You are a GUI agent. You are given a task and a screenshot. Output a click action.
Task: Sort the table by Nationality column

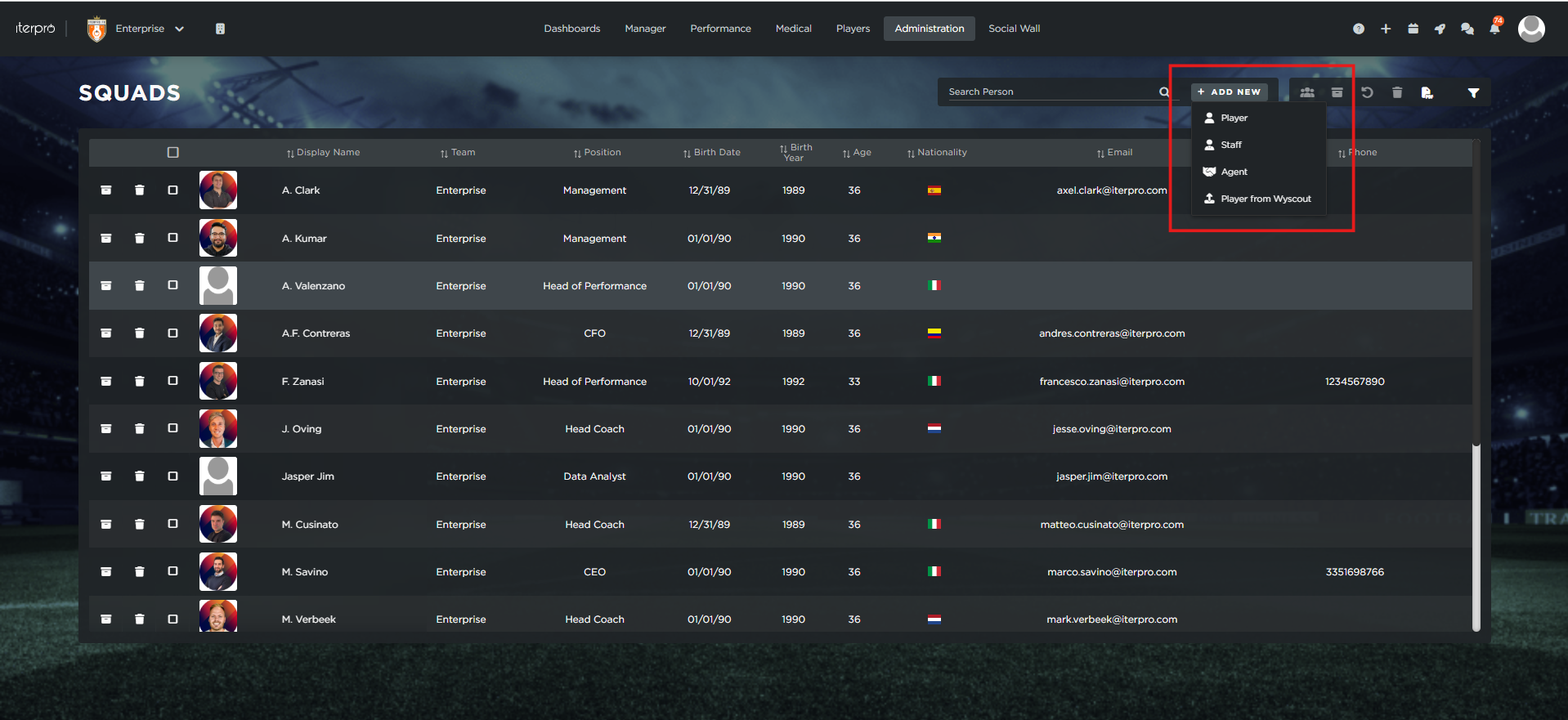point(937,153)
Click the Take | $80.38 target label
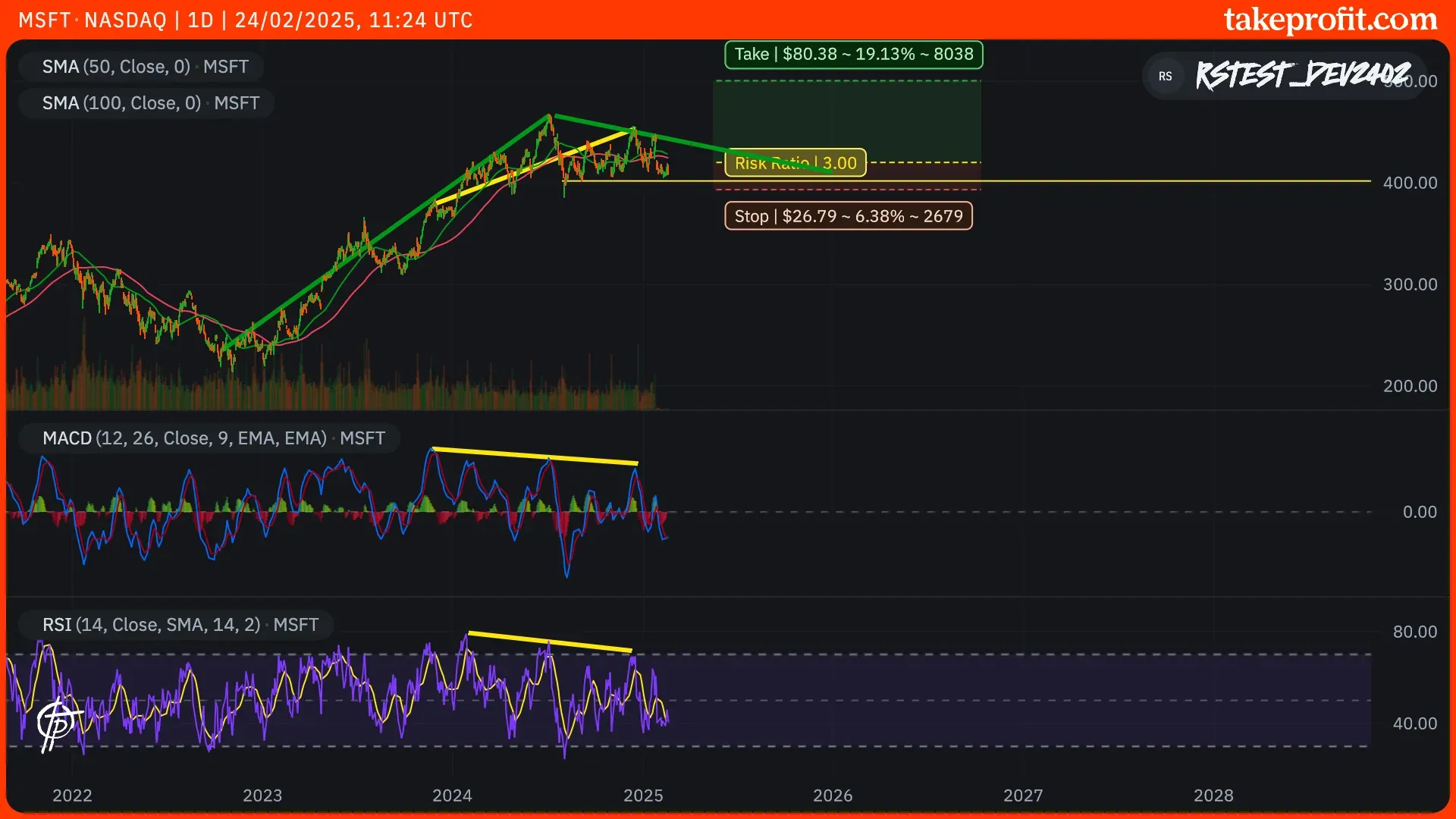The width and height of the screenshot is (1456, 819). 852,54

• Given exercise
Reproduce every line of text in the material above word for word, leaving out the pictures.

• Full response
You are a GUI agent. You are given a task and a screenshot. Output a click action.
Task: Sort the table by Nationality column

point(937,153)
Click the Take | $80.38 target label
The width and height of the screenshot is (1456, 819). 852,54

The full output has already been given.